Extrait:
--------------------------------

Jean-Luc Thellin en répétition nocturne avant son récital à Notre-Dame de Paris. Photo : Bertrand Ferrier.

 

Troisième épisode
Pourquoi Franck est autobiographique

 

Dans les entretiens, vient souvent un moment où l’interviouveur rappelle à l’artiste ce qu’il subodore mais dont il arrive à faire fi : il n’est pas le seul artiste. Or, pour Jean-Luc Thellin, expliciter comment il s’est construit, comment il développe les projets qui le structurent, quelles relations il entretient avec ce bruit de fond qu’est ce qu’il n’aime pas considérer comme « la concurrence », ce n’est pas seulement l’occasion de défendre son projet, c’est surtout l’occasion d’exprimer sa conviction qu’un artiste est une singularité. Donc que, dans Franck par Thellin, il y a aussi « Thellin ». Entre maîtrise et émotion, découvrez l’organiste et le fomenteur de projets audacieux comme il s’est rarement livré.

 

Jean-Luc, dans un premier épisode, nous avons vu pourquoi tu tenais à enregistrer Franck. Le deuxième épisode nous a aidés à comprendre comment tu étais passé du désir au projet. À présent se pose une question : comment es-tu passé à la concrétisation ?

--------------------------------

Consigne: Les affirmations suivantes concordent-elles avec l’extrait ? (a) Jean-Luc Thellin a été photographié en répétition de nuit avant son récital à Notre-Dame de Paris. (b) Jean-Luc Thellin aime considérer ce bruit de fond comme « la concurrence ». (c) C’est le premier épisode qui expliquait comment Thellin était passé du désir au projet. Répondez à chacune par oui ou non, en citant mot pour mot les termes décisifs de l’extrait.

Bloc de données:
--------------------------------

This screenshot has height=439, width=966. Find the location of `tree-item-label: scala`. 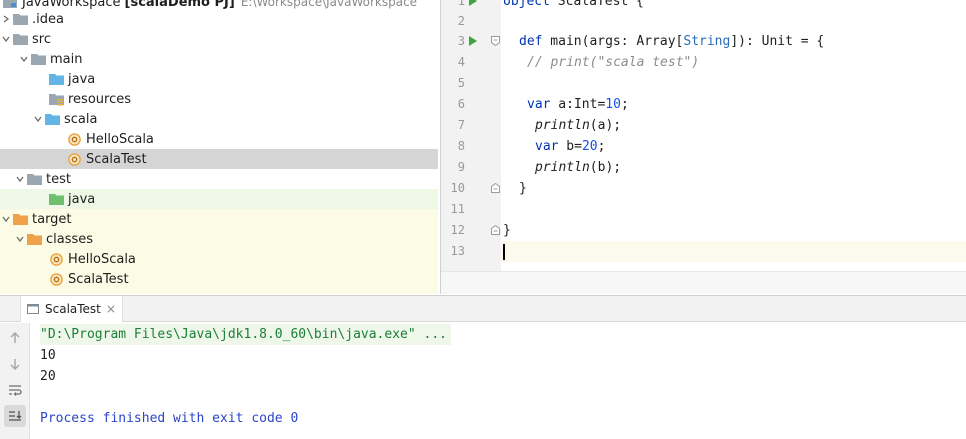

--------------------------------

Réponse:
(a) Oui : « Jean-Luc Thellin en répétition nocturne avant son récital à Notre-Dame de Paris ».
(b) Non : « qu’il n’aime pas considérer comme ».
(c) Non : « Le deuxième épisode nous a aidés à comprendre comment tu étais passé du désir au projet ».